Derlei Probleme hat der deutsche Team-Manager Oliver Bierhoff zwar nicht, aber auch zwei Wochen nach dem vorzeitigen WM-Aus werden die Stimmen nicht leiser, die seine Absetzung beziehungsweise seinen Rücktritt fordern. Warum das so ist, habe ich ja in der vergangenen Woche ausführlich erläutert. Die logische Folge von Bierhoffs (grundfalschem) Handeln ist, dass sich sogar Grünen-Politiker Cem Özdemir berufen fühlt, nicht nur die Ablösung von Golden-Goalgetter Oliver Bierhoff, sondern von DFB-Präsident Reinhard Grindel gleich mit zu fordern.
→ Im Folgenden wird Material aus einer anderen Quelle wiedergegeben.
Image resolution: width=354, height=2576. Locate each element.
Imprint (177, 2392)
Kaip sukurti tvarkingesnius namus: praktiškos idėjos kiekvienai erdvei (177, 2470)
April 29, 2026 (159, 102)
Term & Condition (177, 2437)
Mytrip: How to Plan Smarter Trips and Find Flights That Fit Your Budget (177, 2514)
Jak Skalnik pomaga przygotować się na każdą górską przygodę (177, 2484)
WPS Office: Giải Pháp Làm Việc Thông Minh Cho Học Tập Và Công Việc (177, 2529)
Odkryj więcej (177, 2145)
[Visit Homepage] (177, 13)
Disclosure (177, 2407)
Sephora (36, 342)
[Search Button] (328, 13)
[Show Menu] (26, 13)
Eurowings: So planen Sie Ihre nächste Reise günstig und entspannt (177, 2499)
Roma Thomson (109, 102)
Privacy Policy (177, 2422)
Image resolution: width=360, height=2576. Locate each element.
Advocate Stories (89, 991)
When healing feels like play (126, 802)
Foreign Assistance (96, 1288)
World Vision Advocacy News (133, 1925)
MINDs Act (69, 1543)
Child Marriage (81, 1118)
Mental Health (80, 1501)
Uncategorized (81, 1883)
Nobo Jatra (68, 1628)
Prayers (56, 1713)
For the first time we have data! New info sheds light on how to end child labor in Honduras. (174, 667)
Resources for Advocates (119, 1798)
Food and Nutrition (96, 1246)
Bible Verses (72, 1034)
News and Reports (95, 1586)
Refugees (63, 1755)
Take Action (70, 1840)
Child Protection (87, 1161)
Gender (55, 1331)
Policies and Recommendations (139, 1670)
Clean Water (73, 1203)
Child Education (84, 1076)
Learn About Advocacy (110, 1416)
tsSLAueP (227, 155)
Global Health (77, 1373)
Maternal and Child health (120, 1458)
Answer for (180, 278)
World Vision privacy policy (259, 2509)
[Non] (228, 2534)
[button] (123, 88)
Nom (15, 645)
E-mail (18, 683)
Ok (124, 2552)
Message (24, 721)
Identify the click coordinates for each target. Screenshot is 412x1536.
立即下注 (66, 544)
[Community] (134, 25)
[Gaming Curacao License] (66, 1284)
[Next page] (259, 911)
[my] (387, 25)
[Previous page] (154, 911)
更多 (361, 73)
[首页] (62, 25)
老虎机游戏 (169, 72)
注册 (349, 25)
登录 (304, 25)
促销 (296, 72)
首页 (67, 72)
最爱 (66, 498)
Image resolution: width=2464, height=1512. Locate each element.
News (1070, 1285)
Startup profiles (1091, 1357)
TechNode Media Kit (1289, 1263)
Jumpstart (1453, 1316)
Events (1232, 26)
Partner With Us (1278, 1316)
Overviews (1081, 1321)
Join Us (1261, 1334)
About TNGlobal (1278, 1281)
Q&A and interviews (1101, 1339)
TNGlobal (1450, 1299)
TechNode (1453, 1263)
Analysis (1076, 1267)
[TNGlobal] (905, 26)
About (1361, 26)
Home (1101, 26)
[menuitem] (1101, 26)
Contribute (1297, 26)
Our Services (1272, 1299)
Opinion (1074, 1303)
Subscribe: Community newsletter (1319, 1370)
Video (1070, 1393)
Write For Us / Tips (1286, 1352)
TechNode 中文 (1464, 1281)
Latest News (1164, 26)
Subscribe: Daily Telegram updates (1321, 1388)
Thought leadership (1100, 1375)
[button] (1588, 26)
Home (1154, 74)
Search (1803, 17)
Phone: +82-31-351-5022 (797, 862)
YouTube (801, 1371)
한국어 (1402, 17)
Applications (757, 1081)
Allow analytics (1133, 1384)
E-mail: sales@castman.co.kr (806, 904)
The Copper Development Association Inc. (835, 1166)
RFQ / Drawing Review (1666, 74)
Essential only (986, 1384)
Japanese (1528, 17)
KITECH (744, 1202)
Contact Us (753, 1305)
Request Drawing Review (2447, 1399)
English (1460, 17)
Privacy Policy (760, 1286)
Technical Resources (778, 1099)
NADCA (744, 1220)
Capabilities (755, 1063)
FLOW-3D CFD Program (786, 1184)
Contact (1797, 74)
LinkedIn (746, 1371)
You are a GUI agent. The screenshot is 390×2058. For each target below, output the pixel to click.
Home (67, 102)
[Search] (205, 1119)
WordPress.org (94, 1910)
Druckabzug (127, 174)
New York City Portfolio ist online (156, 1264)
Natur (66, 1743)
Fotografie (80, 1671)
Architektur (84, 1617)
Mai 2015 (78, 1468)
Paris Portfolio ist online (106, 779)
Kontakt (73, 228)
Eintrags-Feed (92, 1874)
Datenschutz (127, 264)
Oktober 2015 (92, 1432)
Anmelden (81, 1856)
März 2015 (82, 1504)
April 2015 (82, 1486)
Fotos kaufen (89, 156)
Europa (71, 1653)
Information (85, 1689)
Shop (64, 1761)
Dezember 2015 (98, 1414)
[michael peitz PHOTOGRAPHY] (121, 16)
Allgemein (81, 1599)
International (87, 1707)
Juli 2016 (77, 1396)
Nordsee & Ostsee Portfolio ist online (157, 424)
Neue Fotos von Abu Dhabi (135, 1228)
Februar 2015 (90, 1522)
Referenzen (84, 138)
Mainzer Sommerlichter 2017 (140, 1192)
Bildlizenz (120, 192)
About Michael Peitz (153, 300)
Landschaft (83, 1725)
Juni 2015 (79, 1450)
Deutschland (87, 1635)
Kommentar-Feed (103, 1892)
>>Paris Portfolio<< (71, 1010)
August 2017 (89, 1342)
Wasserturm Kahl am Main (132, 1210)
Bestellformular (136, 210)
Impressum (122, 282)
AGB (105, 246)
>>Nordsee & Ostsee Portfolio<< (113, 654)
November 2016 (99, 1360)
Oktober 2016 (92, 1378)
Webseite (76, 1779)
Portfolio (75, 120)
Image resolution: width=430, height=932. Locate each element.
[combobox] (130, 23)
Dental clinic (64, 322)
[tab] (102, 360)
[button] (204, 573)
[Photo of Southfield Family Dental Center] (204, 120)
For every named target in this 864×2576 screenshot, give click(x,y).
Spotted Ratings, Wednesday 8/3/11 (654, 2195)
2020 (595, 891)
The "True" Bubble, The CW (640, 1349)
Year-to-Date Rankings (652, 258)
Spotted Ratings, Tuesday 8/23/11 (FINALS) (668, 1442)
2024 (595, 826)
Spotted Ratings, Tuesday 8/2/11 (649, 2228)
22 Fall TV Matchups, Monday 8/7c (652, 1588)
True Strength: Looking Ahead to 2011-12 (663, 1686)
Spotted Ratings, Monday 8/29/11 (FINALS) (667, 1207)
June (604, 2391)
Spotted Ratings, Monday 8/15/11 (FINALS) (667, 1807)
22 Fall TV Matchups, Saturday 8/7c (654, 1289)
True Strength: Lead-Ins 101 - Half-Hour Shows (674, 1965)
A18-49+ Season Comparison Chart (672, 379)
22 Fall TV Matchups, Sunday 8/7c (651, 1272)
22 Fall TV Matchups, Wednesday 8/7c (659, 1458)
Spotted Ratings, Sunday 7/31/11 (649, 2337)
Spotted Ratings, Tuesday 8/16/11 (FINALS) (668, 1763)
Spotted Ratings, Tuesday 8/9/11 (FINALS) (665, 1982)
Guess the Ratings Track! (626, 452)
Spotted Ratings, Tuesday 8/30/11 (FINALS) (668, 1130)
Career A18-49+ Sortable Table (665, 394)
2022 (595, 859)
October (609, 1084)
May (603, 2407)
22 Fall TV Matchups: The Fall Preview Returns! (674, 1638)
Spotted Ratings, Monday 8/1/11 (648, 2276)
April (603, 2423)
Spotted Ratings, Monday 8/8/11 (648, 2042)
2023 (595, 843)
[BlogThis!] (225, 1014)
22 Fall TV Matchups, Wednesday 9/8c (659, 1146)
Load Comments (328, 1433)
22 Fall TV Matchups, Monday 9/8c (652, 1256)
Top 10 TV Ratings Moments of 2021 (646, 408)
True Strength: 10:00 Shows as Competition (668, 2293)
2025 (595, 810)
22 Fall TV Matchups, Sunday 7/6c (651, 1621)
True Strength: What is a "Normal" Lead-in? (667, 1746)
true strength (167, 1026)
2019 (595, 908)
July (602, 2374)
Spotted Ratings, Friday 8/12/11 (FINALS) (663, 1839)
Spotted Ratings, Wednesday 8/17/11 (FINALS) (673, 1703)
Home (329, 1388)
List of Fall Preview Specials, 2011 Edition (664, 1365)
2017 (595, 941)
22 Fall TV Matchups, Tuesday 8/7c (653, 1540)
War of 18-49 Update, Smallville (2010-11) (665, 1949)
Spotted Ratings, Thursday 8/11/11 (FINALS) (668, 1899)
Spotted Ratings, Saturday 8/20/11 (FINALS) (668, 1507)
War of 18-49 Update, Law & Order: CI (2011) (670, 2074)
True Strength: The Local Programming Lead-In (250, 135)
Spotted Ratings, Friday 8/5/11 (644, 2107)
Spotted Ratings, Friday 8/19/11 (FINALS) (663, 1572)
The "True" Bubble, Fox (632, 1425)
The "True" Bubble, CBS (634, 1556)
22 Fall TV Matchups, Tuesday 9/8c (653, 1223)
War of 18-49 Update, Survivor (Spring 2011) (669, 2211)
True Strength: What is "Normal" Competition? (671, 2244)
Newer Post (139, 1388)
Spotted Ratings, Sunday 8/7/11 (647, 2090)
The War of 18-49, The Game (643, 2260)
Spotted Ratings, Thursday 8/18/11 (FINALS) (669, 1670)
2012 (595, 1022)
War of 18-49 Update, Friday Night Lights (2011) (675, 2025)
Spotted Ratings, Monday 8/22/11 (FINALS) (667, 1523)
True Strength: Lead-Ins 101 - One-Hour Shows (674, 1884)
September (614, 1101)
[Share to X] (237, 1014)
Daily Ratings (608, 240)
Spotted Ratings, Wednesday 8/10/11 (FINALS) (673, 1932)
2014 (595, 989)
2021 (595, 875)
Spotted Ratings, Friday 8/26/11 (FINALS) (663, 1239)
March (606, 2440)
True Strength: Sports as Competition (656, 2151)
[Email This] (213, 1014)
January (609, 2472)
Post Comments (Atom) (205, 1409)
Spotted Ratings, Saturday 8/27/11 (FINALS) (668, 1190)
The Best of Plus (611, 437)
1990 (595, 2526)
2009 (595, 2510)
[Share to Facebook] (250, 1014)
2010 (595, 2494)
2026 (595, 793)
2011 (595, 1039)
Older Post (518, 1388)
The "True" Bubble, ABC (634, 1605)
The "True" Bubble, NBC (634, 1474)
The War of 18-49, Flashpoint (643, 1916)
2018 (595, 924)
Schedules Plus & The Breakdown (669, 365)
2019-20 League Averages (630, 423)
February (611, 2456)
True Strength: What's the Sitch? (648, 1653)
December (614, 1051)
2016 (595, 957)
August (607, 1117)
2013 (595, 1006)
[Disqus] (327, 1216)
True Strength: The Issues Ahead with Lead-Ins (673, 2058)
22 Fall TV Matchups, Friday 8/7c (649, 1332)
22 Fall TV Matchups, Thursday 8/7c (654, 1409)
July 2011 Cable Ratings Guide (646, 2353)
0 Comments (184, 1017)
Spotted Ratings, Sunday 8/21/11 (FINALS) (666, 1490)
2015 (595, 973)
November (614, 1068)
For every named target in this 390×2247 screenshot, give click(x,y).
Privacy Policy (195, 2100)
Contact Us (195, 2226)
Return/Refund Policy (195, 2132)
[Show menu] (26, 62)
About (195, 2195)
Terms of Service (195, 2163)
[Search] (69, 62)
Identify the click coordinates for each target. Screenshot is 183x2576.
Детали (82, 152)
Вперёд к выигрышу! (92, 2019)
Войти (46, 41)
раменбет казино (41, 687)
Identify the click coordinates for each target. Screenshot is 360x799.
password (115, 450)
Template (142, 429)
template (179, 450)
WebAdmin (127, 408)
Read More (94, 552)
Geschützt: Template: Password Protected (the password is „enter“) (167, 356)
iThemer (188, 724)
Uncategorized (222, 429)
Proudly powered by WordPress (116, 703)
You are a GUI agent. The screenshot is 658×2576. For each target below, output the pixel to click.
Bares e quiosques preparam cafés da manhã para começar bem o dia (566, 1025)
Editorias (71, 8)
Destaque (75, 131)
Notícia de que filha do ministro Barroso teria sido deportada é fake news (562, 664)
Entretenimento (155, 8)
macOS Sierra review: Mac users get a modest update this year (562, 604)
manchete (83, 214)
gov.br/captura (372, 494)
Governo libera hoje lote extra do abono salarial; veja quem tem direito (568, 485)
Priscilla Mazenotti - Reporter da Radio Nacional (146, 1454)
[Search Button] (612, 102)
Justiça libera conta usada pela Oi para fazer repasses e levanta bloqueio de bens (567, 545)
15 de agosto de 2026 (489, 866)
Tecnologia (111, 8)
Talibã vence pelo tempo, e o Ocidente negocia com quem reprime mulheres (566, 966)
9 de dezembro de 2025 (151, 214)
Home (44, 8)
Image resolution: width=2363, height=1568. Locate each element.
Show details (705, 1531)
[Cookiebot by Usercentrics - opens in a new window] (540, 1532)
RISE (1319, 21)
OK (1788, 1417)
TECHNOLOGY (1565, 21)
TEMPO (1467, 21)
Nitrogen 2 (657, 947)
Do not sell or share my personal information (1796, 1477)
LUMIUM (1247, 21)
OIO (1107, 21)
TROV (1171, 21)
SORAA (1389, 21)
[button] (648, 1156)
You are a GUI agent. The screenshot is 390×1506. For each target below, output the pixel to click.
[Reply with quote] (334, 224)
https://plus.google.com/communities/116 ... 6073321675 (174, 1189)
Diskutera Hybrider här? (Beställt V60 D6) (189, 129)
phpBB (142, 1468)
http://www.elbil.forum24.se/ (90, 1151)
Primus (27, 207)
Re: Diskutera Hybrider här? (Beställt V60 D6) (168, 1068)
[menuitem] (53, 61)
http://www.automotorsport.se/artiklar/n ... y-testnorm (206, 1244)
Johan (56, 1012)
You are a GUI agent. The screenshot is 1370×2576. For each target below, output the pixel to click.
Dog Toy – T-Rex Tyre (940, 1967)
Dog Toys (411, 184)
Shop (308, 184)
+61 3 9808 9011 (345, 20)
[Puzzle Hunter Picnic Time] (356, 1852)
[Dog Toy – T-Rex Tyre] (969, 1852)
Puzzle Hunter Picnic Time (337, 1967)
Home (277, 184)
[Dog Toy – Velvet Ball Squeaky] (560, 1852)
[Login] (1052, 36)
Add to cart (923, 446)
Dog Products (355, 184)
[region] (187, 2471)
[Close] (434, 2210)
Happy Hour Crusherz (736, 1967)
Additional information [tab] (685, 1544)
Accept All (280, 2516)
Özdemir gehört damit quasi zum „Schattenkabinett“ von Weltmeister Philipp Lahm, der seine Kritik am Führungs- und Kommunikationsstil von Joachim Löw und Oliver Bierhoff nicht nur bekräftigte, sondern auch konkretisierte – und zwar unverhohlen in Sachen Eigenwerbung für einen DFB-Job: In der ARD erklärte er auf die Frage, ob er sich mit seinen aktuellen Statements für einen Job beim DFB in Stellung bringe: "Das kann man definitiv so sehen!" Da will einer raus aus dem Schatten, rein ins DFB-Rampenlicht. Mit wohlformulierten Argumenten und offensichtlich klaren Ansichten und Vorstellungen. Genau das, was zuletzt gefehlt hat. "Auf gehts, Philipp - ade Olli!"